[WHAT THE TASK REQUIRES]
Once you find the line with "[Opens a widget" in the data that follows, repeat it and every line after it exactly, through the line with "V70/XC70 (2005 - 2007) (544, 1252)".

PROVIDED MATERIAL START

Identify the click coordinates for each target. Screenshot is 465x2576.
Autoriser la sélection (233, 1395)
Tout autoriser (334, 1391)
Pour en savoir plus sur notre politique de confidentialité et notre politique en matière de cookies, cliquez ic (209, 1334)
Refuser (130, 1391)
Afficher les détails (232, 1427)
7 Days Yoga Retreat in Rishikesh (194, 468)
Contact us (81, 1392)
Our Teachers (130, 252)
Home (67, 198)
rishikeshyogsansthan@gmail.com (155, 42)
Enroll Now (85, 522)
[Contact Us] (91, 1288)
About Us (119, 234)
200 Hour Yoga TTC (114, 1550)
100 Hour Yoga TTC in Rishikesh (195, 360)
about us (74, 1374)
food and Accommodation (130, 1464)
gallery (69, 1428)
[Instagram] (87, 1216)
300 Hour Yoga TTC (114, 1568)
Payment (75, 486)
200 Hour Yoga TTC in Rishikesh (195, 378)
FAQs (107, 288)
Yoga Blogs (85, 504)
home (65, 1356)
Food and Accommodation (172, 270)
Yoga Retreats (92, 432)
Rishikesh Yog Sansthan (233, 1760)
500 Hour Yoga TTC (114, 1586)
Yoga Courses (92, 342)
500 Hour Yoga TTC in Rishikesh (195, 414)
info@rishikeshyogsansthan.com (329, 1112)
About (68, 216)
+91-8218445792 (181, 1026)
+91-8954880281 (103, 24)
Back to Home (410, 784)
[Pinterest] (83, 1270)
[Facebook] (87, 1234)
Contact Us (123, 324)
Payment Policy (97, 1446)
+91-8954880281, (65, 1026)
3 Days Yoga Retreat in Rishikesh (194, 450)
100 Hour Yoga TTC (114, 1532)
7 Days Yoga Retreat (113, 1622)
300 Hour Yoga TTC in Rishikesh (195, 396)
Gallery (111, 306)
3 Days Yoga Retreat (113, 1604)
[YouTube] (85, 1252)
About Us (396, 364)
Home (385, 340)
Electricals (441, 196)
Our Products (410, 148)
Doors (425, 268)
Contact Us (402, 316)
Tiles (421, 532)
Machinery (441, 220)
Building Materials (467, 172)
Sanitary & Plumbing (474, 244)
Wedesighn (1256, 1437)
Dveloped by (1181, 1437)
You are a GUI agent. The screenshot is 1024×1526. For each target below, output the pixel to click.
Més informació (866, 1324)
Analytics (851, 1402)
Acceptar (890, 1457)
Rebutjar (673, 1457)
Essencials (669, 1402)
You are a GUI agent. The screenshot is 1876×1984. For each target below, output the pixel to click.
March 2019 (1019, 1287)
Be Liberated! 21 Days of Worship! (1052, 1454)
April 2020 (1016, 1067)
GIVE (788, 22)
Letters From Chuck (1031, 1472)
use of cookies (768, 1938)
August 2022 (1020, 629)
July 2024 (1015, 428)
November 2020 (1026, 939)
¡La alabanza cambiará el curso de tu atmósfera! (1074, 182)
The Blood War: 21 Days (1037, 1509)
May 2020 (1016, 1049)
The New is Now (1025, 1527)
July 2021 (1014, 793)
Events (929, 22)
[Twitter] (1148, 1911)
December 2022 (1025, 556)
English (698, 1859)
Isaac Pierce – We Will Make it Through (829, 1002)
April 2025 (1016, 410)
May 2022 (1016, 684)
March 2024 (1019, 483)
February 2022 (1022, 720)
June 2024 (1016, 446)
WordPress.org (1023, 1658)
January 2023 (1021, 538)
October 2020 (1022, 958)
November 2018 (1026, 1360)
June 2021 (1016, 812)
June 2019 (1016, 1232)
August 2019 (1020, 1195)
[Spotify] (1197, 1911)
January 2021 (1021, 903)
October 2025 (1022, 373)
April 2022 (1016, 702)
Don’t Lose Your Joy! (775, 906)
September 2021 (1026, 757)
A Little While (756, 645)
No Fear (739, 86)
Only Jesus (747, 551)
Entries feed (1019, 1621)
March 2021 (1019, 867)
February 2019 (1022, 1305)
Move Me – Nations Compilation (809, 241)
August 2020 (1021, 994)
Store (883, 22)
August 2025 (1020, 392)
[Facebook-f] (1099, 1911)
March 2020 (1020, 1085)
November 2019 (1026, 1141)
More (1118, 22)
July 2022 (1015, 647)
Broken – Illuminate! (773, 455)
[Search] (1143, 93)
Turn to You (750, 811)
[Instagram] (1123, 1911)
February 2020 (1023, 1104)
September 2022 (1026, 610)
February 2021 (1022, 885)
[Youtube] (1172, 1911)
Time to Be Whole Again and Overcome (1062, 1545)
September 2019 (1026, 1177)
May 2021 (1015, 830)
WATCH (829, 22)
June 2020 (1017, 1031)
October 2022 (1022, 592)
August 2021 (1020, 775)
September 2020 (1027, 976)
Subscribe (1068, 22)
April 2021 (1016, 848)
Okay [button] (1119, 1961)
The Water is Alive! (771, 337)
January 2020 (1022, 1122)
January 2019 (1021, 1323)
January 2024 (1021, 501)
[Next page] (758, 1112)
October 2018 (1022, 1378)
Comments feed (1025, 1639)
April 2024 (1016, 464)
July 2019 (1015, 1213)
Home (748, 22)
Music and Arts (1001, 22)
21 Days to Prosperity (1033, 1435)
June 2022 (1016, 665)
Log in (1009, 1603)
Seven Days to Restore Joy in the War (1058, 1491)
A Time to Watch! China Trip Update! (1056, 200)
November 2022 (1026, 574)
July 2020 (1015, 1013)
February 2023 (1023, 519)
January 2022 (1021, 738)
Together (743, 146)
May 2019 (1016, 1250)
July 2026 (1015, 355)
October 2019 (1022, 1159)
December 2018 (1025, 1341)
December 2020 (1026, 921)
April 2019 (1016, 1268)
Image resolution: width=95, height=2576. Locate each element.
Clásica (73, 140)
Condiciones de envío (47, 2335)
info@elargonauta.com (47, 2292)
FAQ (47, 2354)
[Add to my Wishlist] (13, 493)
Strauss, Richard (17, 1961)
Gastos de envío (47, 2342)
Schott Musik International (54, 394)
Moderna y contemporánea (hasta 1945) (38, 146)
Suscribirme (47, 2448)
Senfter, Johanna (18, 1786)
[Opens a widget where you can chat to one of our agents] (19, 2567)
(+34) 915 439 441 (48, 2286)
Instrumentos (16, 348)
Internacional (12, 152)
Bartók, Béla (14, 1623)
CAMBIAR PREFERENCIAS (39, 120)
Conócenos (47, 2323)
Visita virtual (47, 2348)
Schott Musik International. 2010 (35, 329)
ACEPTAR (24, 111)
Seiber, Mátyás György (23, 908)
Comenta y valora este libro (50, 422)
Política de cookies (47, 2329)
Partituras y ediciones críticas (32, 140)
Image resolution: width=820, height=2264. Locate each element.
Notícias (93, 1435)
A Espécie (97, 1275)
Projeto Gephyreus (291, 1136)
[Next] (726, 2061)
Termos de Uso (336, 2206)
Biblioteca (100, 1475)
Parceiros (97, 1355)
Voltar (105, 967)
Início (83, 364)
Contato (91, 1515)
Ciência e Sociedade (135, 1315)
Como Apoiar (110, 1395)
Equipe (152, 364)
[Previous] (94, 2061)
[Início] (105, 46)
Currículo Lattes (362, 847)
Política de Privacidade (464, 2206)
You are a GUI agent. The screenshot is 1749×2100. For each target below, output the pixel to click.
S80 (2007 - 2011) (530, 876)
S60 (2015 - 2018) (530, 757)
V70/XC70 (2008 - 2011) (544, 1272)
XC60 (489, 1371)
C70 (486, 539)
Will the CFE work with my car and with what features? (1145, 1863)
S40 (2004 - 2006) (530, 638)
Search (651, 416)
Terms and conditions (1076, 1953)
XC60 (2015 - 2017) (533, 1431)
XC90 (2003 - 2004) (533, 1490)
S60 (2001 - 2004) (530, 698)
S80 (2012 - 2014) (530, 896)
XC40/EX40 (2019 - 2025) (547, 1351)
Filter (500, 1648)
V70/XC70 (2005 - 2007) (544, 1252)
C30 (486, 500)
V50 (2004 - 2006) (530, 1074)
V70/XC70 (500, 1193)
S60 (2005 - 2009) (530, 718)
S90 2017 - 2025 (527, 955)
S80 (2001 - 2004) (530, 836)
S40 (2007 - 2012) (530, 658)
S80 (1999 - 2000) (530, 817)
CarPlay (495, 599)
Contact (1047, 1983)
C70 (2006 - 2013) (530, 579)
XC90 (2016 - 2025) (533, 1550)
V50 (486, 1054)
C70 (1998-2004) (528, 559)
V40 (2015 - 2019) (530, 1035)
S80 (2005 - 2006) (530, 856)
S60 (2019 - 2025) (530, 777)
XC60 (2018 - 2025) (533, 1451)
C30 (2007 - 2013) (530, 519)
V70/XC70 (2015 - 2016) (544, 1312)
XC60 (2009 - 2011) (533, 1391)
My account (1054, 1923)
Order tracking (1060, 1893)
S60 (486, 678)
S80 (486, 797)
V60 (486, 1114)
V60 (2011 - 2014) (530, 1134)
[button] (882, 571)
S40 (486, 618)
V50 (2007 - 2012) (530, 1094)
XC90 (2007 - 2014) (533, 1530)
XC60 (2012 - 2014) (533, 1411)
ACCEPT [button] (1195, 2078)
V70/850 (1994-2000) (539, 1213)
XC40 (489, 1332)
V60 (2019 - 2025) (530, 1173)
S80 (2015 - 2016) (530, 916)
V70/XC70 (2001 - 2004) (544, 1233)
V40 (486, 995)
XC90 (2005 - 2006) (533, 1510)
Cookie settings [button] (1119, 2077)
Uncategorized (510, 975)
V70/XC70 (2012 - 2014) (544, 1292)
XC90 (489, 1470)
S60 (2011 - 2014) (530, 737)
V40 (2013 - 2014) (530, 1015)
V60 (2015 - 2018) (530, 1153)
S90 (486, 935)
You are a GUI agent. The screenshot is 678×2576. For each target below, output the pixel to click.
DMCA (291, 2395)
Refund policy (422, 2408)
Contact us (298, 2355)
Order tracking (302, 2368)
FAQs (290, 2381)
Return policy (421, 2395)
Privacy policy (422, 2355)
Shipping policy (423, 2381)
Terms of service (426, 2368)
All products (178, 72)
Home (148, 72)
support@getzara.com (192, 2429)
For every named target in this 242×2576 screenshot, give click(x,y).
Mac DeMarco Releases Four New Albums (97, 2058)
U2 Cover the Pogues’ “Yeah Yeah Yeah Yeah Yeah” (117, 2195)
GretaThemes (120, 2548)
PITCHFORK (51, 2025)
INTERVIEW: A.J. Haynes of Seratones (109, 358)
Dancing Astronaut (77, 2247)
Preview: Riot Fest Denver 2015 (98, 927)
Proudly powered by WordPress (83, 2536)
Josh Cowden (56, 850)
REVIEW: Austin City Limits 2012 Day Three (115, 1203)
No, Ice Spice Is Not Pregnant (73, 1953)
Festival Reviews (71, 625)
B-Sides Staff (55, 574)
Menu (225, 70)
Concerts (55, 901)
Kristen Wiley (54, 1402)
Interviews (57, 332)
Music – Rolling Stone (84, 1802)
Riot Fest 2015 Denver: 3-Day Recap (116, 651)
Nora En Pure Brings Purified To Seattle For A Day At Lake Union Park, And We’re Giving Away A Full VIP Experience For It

PROVIDED MATERIAL END

[EXERCISE RESULT]
[Opens a widget where you can chat to one of our agents] (19, 2567)
(+34) 915 439 441 (48, 2286)
Instrumentos (16, 348)
Internacional (12, 152)
Bartók, Béla (14, 1623)
CAMBIAR PREFERENCIAS (39, 120)
Conócenos (47, 2323)
Visita virtual (47, 2348)
Schott Musik International. 2010 (35, 329)
ACEPTAR (24, 111)
Seiber, Mátyás György (23, 908)
Comenta y valora este libro (50, 422)
Política de cookies (47, 2329)
Partituras y ediciones críticas (32, 140)
Image resolution: width=820, height=2264. Locate each element.
Notícias (93, 1435)
A Espécie (97, 1275)
Projeto Gephyreus (291, 1136)
[Next] (726, 2061)
Termos de Uso (336, 2206)
Biblioteca (100, 1475)
Parceiros (97, 1355)
Voltar (105, 967)
Início (83, 364)
Contato (91, 1515)
Ciência e Sociedade (135, 1315)
Como Apoiar (110, 1395)
Equipe (152, 364)
[Previous] (94, 2061)
[Início] (105, 46)
Currículo Lattes (362, 847)
Política de Privacidade (464, 2206)
You are a GUI agent. The screenshot is 1749×2100. For each target below, output the pixel to click.
S80 (2007 - 2011) (530, 876)
S60 (2015 - 2018) (530, 757)
V70/XC70 (2008 - 2011) (544, 1272)
XC60 (489, 1371)
C70 (486, 539)
Will the CFE work with my car and with what features? (1145, 1863)
S40 (2004 - 2006) (530, 638)
Search (651, 416)
Terms and conditions (1076, 1953)
XC60 (2015 - 2017) (533, 1431)
XC90 (2003 - 2004) (533, 1490)
S60 (2001 - 2004) (530, 698)
S80 (2012 - 2014) (530, 896)
XC40/EX40 (2019 - 2025) (547, 1351)
Filter (500, 1648)
V70/XC70 (2005 - 2007) (544, 1252)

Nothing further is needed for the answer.